------ Material for this task

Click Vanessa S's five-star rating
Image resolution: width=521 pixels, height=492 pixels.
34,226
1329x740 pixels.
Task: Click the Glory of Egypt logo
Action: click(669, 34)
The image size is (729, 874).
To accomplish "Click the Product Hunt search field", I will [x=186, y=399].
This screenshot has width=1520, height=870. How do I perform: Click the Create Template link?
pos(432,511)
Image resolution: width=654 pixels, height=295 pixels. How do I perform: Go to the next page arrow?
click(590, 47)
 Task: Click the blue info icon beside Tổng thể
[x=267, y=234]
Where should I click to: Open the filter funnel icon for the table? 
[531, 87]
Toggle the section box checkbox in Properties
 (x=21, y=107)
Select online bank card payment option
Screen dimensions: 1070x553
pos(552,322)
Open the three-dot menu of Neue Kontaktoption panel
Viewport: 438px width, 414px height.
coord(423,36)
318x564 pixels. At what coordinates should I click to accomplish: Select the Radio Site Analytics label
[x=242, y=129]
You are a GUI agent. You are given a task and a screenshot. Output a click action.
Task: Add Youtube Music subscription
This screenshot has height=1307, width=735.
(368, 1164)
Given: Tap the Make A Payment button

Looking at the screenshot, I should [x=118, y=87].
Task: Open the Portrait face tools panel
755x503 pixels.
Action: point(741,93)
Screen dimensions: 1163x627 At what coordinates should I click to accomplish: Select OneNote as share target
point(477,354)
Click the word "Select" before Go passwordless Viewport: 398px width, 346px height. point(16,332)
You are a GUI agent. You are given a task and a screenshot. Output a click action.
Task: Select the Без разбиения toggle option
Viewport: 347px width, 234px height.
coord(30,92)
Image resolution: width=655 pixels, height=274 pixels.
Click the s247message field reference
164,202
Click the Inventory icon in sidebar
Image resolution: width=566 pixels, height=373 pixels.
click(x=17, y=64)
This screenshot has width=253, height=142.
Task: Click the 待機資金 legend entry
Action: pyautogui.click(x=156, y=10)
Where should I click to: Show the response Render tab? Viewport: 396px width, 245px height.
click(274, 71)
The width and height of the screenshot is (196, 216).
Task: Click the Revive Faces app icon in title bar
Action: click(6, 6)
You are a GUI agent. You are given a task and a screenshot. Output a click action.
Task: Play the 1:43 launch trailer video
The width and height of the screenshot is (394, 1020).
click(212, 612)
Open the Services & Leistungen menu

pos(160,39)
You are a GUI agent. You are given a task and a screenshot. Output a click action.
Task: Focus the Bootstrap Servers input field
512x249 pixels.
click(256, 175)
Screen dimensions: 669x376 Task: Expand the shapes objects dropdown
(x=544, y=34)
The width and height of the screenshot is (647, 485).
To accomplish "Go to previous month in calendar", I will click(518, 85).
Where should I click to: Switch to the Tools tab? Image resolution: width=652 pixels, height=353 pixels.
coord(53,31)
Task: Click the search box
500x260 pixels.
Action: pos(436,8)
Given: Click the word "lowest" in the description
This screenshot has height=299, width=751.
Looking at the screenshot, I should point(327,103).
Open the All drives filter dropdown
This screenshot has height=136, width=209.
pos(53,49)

------------

Task description | Transcribe all of the material without omitting a line.

Solution for this task |
Click Vanessa S's five-star rating
Image resolution: width=521 pixels, height=492 pixels.
34,226
1329x740 pixels.
Task: Click the Glory of Egypt logo
Action: click(669, 34)
The image size is (729, 874).
To accomplish "Click the Product Hunt search field", I will [x=186, y=399].
This screenshot has width=1520, height=870. How do I perform: Click the Create Template link?
pos(432,511)
Image resolution: width=654 pixels, height=295 pixels. How do I perform: Go to the next page arrow?
click(590, 47)
 Task: Click the blue info icon beside Tổng thể
[x=267, y=234]
Where should I click to: Open the filter funnel icon for the table? 
[531, 87]
Toggle the section box checkbox in Properties
 (x=21, y=107)
Select online bank card payment option
Screen dimensions: 1070x553
pos(552,322)
Open the three-dot menu of Neue Kontaktoption panel
Viewport: 438px width, 414px height.
coord(423,36)
318x564 pixels. At what coordinates should I click to accomplish: Select the Radio Site Analytics label
[x=242, y=129]
You are a GUI agent. You are given a task and a screenshot. Output a click action.
Task: Add Youtube Music subscription
This screenshot has height=1307, width=735.
(368, 1164)
Given: Tap the Make A Payment button

Looking at the screenshot, I should [x=118, y=87].
Task: Open the Portrait face tools panel
755x503 pixels.
Action: point(741,93)
Screen dimensions: 1163x627 At what coordinates should I click to accomplish: Select OneNote as share target
point(477,354)
Click the word "Select" before Go passwordless Viewport: 398px width, 346px height. point(16,332)
You are a GUI agent. You are given a task and a screenshot. Output a click action.
Task: Select the Без разбиения toggle option
Viewport: 347px width, 234px height.
coord(30,92)
Image resolution: width=655 pixels, height=274 pixels.
Click the s247message field reference
164,202
Click the Inventory icon in sidebar
Image resolution: width=566 pixels, height=373 pixels.
click(x=17, y=64)
This screenshot has width=253, height=142.
Task: Click the 待機資金 legend entry
Action: pyautogui.click(x=156, y=10)
Where should I click to: Show the response Render tab? Viewport: 396px width, 245px height.
click(274, 71)
The width and height of the screenshot is (196, 216).
Task: Click the Revive Faces app icon in title bar
Action: click(6, 6)
You are a GUI agent. You are given a task and a screenshot. Output a click action.
Task: Play the 1:43 launch trailer video
The width and height of the screenshot is (394, 1020).
click(212, 612)
Open the Services & Leistungen menu

pos(160,39)
You are a GUI agent. You are given a task and a screenshot. Output a click action.
Task: Focus the Bootstrap Servers input field
512x249 pixels.
click(256, 175)
Screen dimensions: 669x376 Task: Expand the shapes objects dropdown
(x=544, y=34)
The width and height of the screenshot is (647, 485).
To accomplish "Go to previous month in calendar", I will click(518, 85).
Where should I click to: Switch to the Tools tab? Image resolution: width=652 pixels, height=353 pixels.
coord(53,31)
Task: Click the search box
500x260 pixels.
Action: pos(436,8)
Given: Click the word "lowest" in the description
This screenshot has height=299, width=751.
Looking at the screenshot, I should point(327,103).
Open the All drives filter dropdown
This screenshot has height=136, width=209.
pos(53,49)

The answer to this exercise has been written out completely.